La dissolution de plusieurs formations politiques par le ministère de l’Administration du territoire et de la Décentralisation continue de provoquer débats et interrogations sur l’avenir du pluralisme politique en Guinée. Interrogé par Guinee360, l’économiste et ancien porte-parole du Parti de l’Espoir pour le Développement National (PEDN), Mohamed Cissé, livre une analyse critique de la situation. Il évoque notamment les responsabilités internes des partis, les exigences réglementaires imposées par l’évaluation des formations politiques et les leçons que cette crise devrait inspirer à la classe politique.
Selon lui, les partis ayant accepté de se soumettre au processus d’évaluation doivent en assumer les conséquences, y compris lorsque des insuffisances sont relevées. « Quand une autorité demande à évaluer, vous avez accepté d’aller à l’évaluation, vous assumez le processus. Si vous avez reproché un certain nombre de points. Vous-même, vous vous êtes félicité de votre efficacité à l’exception des points qui vous ont été reprochés. Donc, vous avez promis de régler ces points. Et au même moment, vous portez plainte contre quelqu’un, ce qui est déjà en contentieux avec vous. Je parle du cas spécifique de l’UFDG. Donc, indépendamment de la décision, ce sont des facteurs de risque qui méritaient d’être évités. Et finalement, on vous dit non, vous ne pouvez pas aller au congrès parce que vous avez un conflit interne. Donc cela a énormément impacté », explique-t-il.
Pour Mohamed Cissé, les partis politiques doivent avant tout être capables de gérer leurs divergences internes afin de préserver leur cohésion et leur crédibilité. « Le parti UFDG devrait avoir la capacité de discuter à l’interne des divergences et de trouver une solution. Ce n’est pas de la faiblesse, ça ne veut pas dire que vous avez donné de la valeur à l’autre, mais ça veut dire tout simplement que ce que le parti représente, le parti interne et ce que le parti envisage de faire de bien pour le pays est beaucoup plus important que vos querelles individuelles. Mais malheureusement, beaucoup de partis n’ont pas su transcender cela », déplore-t-il.
L’ancien porte-parole du PEDN estime également que l’absence de certification de certains partis lors de l’évaluation traduit simplement le non-respect de certains critères exigés par la réglementation. « Et au lieu de se donner de l’énergie à taper sur le pouvoir et à dire combien il veut nuire au parti politique, il fallait mettre l’énergie dans la résolution de ces problèmes et observer le pouvoir s’ils vont dissoudre après avoir rempli ces conditions », affirme-t-il.
Mohamed Cissé regrette néanmoins la disparition de certaines formations politiques historiques qui ont marqué la vie politique du pays. « C’est malheureux parce qu’il y a des partis qui ne sont pas que des partis politiques, mais ces partis représentent tout un symbole. C’est le cas du PDG-RDA. Quand un parti préside un pays pendant des dizaines d’années, partir comme ça, c’est regrettable, c’est valable pour le PUP, c’est valable même pour le RPG. Mais ça doit être aussi une leçon d’avenir pour nous autres, pour dire que quel que soit le parcours élogieux d’un parti politique, s’il ne met pas l’esprit du parti, la vision du parti et l’intérêt du pays au-dessus des divergences internes, le parti sera forcément appelé à disparaître », soutient-il.

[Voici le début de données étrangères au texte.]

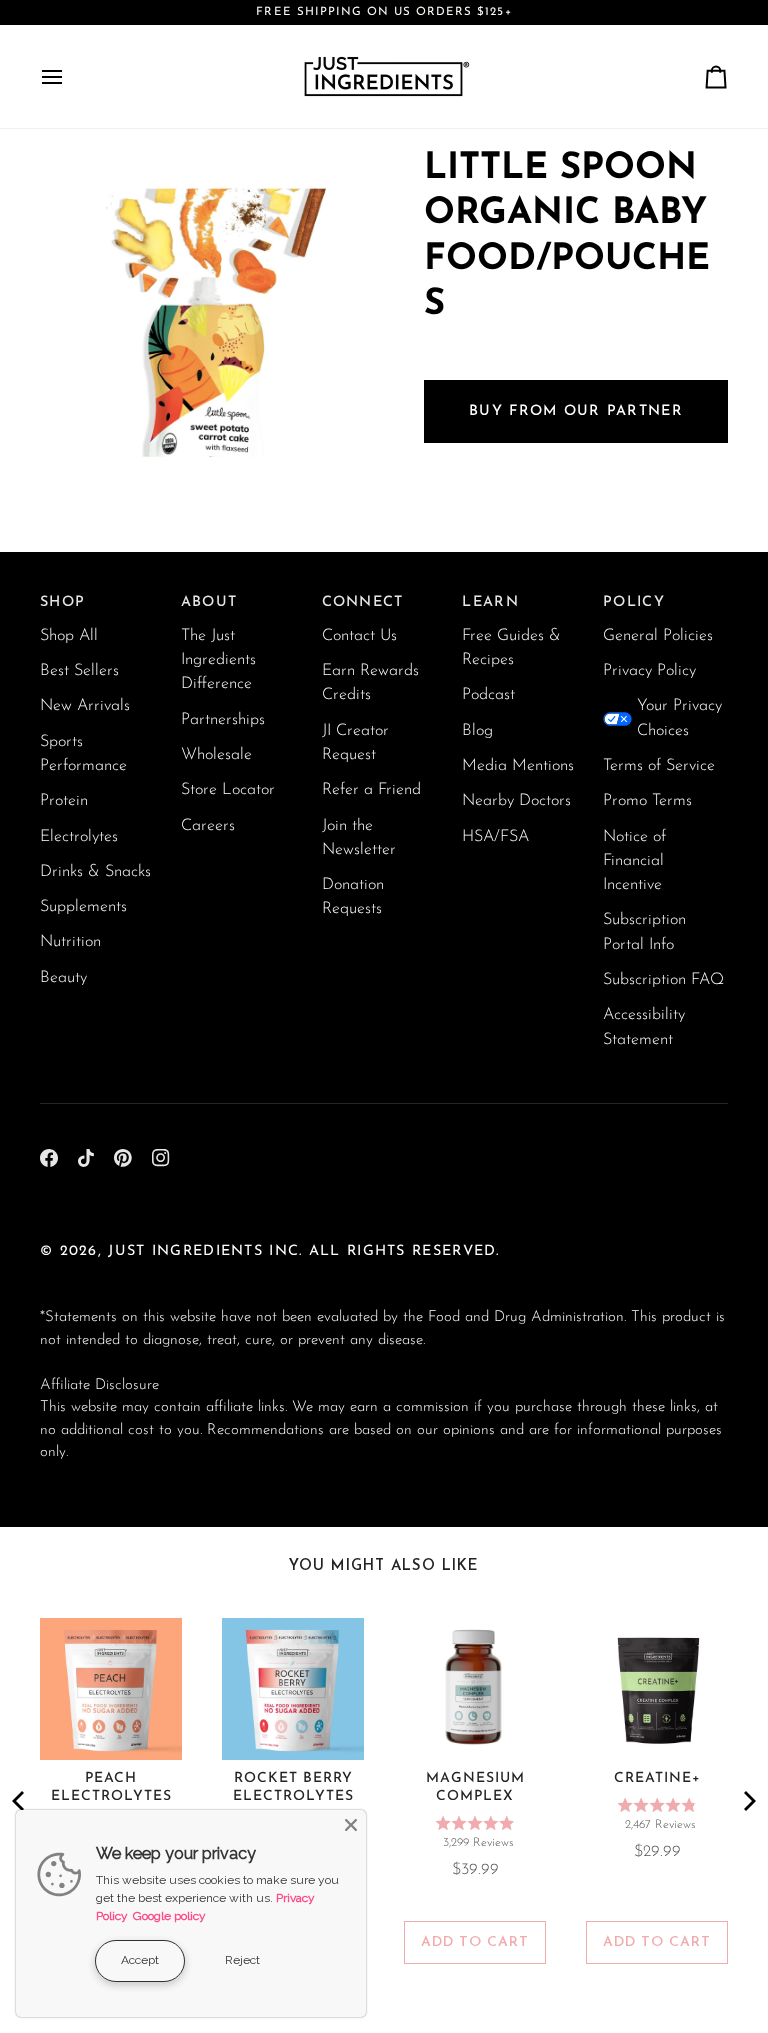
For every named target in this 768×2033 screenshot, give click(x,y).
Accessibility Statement (644, 1027)
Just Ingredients (185, 1251)
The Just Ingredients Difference (218, 660)
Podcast (488, 695)
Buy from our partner (576, 411)
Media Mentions (518, 766)
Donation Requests (353, 897)
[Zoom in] (77, 453)
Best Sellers (79, 671)
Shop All (69, 636)
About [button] (209, 602)
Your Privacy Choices (679, 718)
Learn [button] (490, 602)
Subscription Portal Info (644, 932)
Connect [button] (363, 602)
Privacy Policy (649, 671)
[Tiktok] (86, 1158)
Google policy (169, 1916)
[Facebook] (49, 1158)
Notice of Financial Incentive (634, 861)
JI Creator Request (355, 743)
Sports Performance (83, 754)
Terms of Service (659, 766)
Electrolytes (79, 837)
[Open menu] (70, 76)
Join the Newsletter (359, 838)
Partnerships (223, 720)
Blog (477, 731)
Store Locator (228, 790)
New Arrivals (85, 706)
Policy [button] (634, 602)
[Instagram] (161, 1158)
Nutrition (70, 942)
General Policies (658, 636)
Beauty (63, 978)
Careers (208, 826)
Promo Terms (647, 801)
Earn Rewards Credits (370, 683)
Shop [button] (62, 602)
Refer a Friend (371, 790)
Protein (64, 801)
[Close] (351, 1825)
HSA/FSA (495, 837)
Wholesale (216, 755)
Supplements (83, 907)
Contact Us (359, 636)
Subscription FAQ (663, 980)
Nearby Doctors (516, 801)
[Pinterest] (123, 1158)
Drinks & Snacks (95, 872)
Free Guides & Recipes (511, 648)
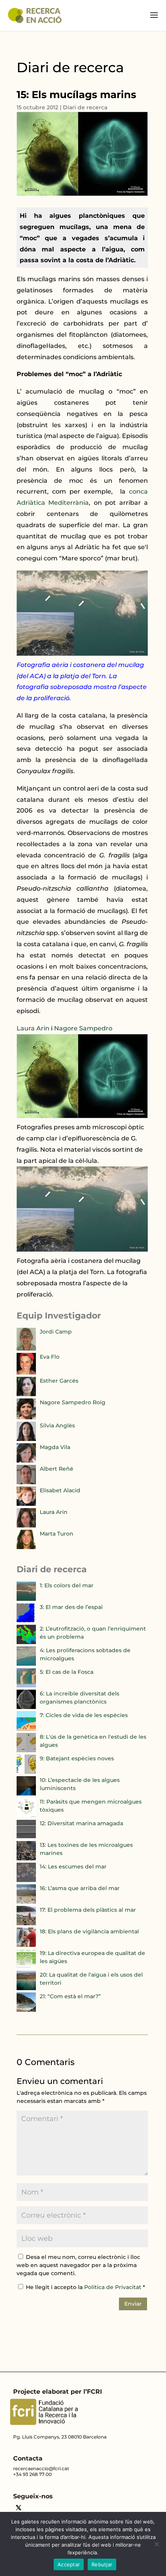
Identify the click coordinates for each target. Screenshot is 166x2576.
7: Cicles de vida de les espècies (84, 1715)
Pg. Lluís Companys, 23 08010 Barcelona (60, 2437)
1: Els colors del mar (66, 1585)
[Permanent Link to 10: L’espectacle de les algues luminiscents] (26, 1793)
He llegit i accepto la (85, 2287)
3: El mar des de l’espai (71, 1607)
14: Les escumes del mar (73, 1866)
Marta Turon (56, 1533)
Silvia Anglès (57, 1425)
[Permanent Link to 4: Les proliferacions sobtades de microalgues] (26, 1663)
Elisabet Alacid (60, 1490)
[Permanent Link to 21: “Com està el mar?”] (26, 2009)
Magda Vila (55, 1447)
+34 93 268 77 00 (32, 2474)
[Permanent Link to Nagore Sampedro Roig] (26, 1417)
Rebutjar (101, 2564)
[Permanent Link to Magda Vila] (26, 1460)
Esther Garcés (59, 1380)
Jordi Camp (56, 1331)
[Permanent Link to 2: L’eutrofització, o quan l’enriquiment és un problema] (26, 1642)
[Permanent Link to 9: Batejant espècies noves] (26, 1771)
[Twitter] (18, 2508)
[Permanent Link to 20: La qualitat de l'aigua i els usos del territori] (26, 1988)
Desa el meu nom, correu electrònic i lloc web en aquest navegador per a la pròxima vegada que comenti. (78, 2265)
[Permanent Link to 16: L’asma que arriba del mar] (26, 1901)
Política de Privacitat (113, 2287)
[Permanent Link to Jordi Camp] (26, 1348)
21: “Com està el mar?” (70, 1996)
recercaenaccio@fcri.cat (41, 2468)
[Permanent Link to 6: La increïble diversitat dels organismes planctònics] (26, 1707)
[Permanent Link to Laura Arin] (26, 1525)
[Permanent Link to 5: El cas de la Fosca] (26, 1685)
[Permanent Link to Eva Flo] (26, 1372)
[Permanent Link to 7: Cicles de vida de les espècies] (26, 1728)
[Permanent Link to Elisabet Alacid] (26, 1503)
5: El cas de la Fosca (66, 1671)
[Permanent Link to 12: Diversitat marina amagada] (26, 1836)
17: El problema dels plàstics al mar (88, 1909)
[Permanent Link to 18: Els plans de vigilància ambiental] (26, 1944)
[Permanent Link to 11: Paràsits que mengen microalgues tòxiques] (26, 1815)
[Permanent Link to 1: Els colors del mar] (26, 1598)
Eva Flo (49, 1356)
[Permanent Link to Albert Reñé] (26, 1482)
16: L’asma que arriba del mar (80, 1888)
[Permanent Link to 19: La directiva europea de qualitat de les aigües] (26, 1966)
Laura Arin (33, 1028)
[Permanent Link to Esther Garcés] (26, 1394)
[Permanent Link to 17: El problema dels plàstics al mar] (26, 1923)
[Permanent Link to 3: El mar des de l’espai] (26, 1620)
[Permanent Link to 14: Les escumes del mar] (26, 1880)
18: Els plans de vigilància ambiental (89, 1931)
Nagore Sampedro (83, 1028)
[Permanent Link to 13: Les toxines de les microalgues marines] (26, 1858)
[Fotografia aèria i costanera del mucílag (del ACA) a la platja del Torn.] (82, 1249)
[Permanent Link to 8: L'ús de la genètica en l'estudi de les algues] (26, 1750)
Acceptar (69, 2564)
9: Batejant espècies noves (77, 1758)
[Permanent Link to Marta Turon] (26, 1547)
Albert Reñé (56, 1468)
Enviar (133, 2303)
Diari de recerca (85, 107)
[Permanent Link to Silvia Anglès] (26, 1439)
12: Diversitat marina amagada (81, 1823)
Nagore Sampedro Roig (72, 1402)
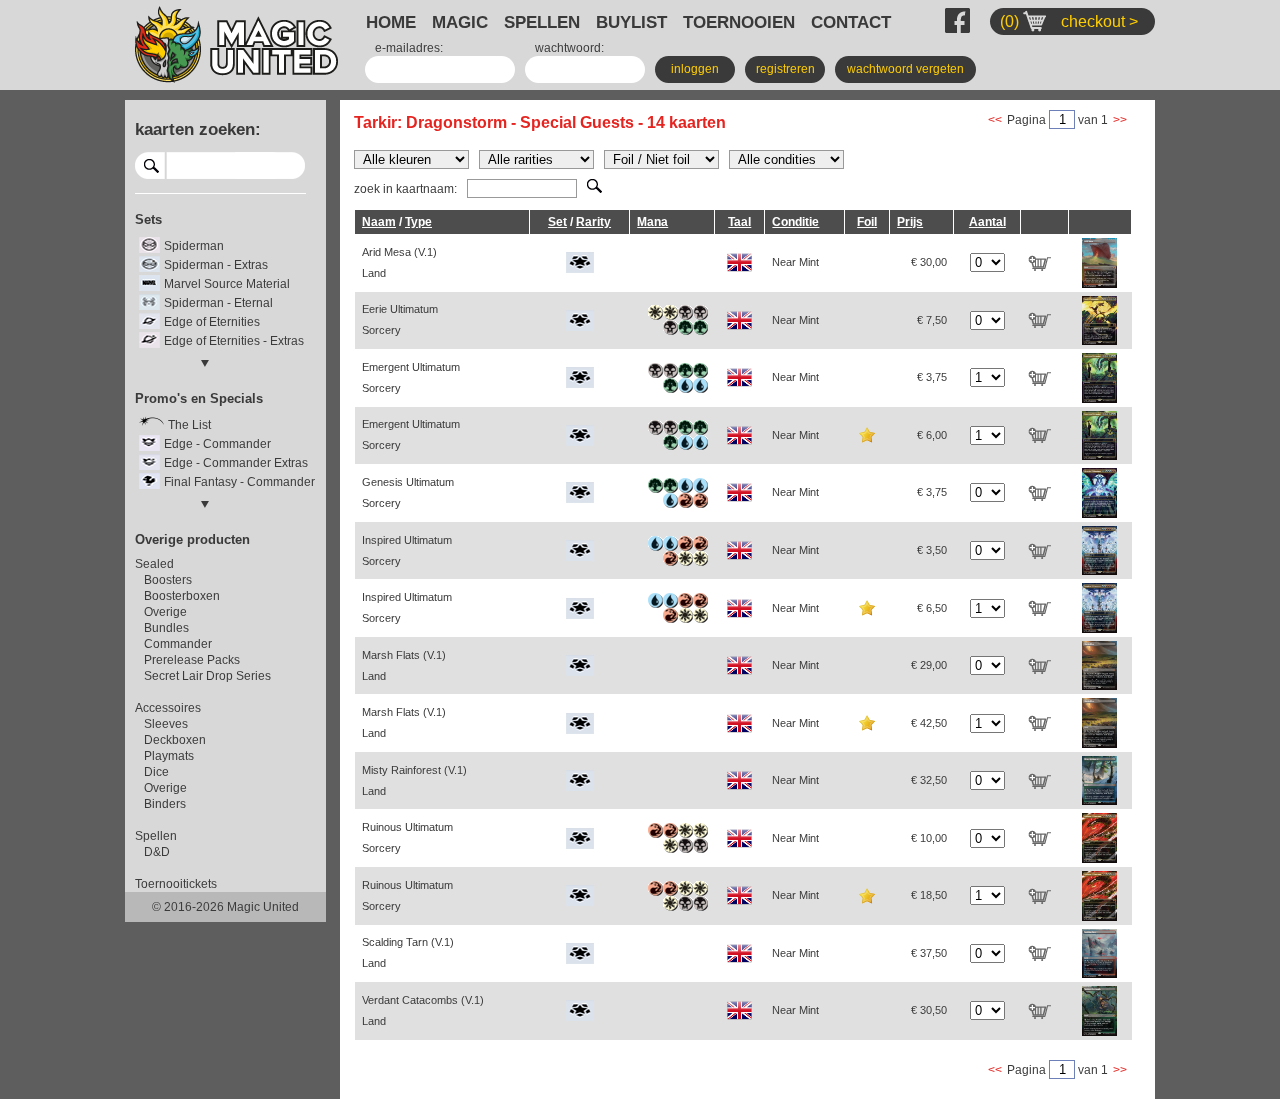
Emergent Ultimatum (411, 377)
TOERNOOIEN (739, 22)
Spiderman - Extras (216, 265)
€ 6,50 (932, 608)
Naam (379, 222)
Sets (148, 219)
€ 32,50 (929, 780)
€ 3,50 (932, 550)
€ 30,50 (929, 1010)
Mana (652, 222)
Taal (739, 222)
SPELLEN (542, 22)
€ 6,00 (932, 435)
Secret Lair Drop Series (207, 676)
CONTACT (851, 22)
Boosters (168, 580)
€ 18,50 (929, 895)
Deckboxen (175, 740)
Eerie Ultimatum (400, 319)
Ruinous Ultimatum (407, 837)
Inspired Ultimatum (407, 550)
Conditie (795, 222)
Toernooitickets (176, 884)
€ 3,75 (932, 377)
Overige (165, 612)
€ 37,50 (929, 953)
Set (557, 222)
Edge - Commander (217, 444)
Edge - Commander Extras (236, 463)
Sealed (154, 564)
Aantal (987, 222)
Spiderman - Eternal (218, 303)
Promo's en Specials (199, 398)
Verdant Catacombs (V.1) (423, 1010)
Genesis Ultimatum (408, 492)
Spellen (156, 836)
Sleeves (166, 724)
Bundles (166, 628)
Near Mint (795, 262)
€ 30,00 (929, 262)
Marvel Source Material (227, 284)
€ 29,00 (929, 665)
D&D (157, 852)
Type (418, 222)
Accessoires (168, 708)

Selon lui, les règles en vigueur s’imposent à toutes les formations politiques sans exception. « Je crois que face aux règles, si il y a autre chose, je l’ignore. Mais face aux règles, ce qui n’a pas épargné le PDG, le RPG, l’UFDG, l’UFR, n’épargnera aucun autre parti politique. Donc les partis ont intérêt à travailler, à réunir leurs conditions », indique-t-il.
Mohamed Cissé regrette le manque d’anticipation des acteurs politiques lors de l’élaboration de la loi encadrant le fonctionnement des partis. « Et ce qui est aussi dramatique, on s’occupe trop des faits divers dans ce pays. Au moment où la loi a été en débat au niveau de l’Assemblée nationale, aucun parti politique ne s’est levé pour dire attention, il y a tel élément d’appréciation », conclut-il.